- PROMPT: Down to the last line, copy the records below without any change.

- Stored data entries:

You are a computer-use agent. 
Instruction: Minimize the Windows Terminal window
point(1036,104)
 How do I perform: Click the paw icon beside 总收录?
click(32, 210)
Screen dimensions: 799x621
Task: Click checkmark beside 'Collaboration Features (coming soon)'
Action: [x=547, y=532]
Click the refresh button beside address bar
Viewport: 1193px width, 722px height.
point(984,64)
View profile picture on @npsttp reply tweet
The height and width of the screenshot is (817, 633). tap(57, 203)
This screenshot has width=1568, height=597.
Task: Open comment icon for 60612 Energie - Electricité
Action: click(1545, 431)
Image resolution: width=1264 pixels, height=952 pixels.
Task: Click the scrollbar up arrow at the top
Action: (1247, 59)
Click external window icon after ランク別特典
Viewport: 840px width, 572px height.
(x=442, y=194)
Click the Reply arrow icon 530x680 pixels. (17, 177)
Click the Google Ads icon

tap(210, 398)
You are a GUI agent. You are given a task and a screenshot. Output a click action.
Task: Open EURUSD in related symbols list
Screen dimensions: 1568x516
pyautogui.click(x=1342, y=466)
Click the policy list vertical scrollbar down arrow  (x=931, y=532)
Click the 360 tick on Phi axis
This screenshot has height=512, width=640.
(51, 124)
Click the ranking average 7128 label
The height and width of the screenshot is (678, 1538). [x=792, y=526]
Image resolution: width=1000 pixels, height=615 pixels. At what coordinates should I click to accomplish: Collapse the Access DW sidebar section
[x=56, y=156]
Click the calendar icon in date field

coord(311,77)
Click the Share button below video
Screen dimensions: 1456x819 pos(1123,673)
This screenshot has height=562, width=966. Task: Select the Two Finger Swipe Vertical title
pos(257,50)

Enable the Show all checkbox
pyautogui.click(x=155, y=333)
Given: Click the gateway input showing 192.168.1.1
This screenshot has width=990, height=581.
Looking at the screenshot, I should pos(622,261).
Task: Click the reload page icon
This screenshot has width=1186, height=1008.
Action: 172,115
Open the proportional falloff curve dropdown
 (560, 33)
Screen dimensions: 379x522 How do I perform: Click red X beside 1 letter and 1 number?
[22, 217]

- OUTPUT FOR THIS TASK:
You are a computer-use agent. 
Instruction: Minimize the Windows Terminal window
point(1036,104)
 How do I perform: Click the paw icon beside 总收录?
click(32, 210)
Screen dimensions: 799x621
Task: Click checkmark beside 'Collaboration Features (coming soon)'
Action: [x=547, y=532]
Click the refresh button beside address bar
Viewport: 1193px width, 722px height.
point(984,64)
View profile picture on @npsttp reply tweet
The height and width of the screenshot is (817, 633). tap(57, 203)
This screenshot has width=1568, height=597.
Task: Open comment icon for 60612 Energie - Electricité
Action: click(1545, 431)
Image resolution: width=1264 pixels, height=952 pixels.
Task: Click the scrollbar up arrow at the top
Action: (1247, 59)
Click external window icon after ランク別特典
Viewport: 840px width, 572px height.
(x=442, y=194)
Click the Reply arrow icon 530x680 pixels. (17, 177)
Click the Google Ads icon

tap(210, 398)
You are a GUI agent. You are given a task and a screenshot. Output a click action.
Task: Open EURUSD in related symbols list
Screen dimensions: 1568x516
pyautogui.click(x=1342, y=466)
Click the policy list vertical scrollbar down arrow  (x=931, y=532)
Click the 360 tick on Phi axis
This screenshot has height=512, width=640.
(51, 124)
Click the ranking average 7128 label
The height and width of the screenshot is (678, 1538). [x=792, y=526]
Image resolution: width=1000 pixels, height=615 pixels. At what coordinates should I click to accomplish: Collapse the Access DW sidebar section
[x=56, y=156]
Click the calendar icon in date field

coord(311,77)
Click the Share button below video
Screen dimensions: 1456x819 pos(1123,673)
This screenshot has height=562, width=966. Task: Select the Two Finger Swipe Vertical title
pos(257,50)

Enable the Show all checkbox
pyautogui.click(x=155, y=333)
Given: Click the gateway input showing 192.168.1.1
This screenshot has width=990, height=581.
Looking at the screenshot, I should pos(622,261).
Task: Click the reload page icon
This screenshot has width=1186, height=1008.
Action: 172,115
Open the proportional falloff curve dropdown
 (560, 33)
Screen dimensions: 379x522 How do I perform: Click red X beside 1 letter and 1 number?
[22, 217]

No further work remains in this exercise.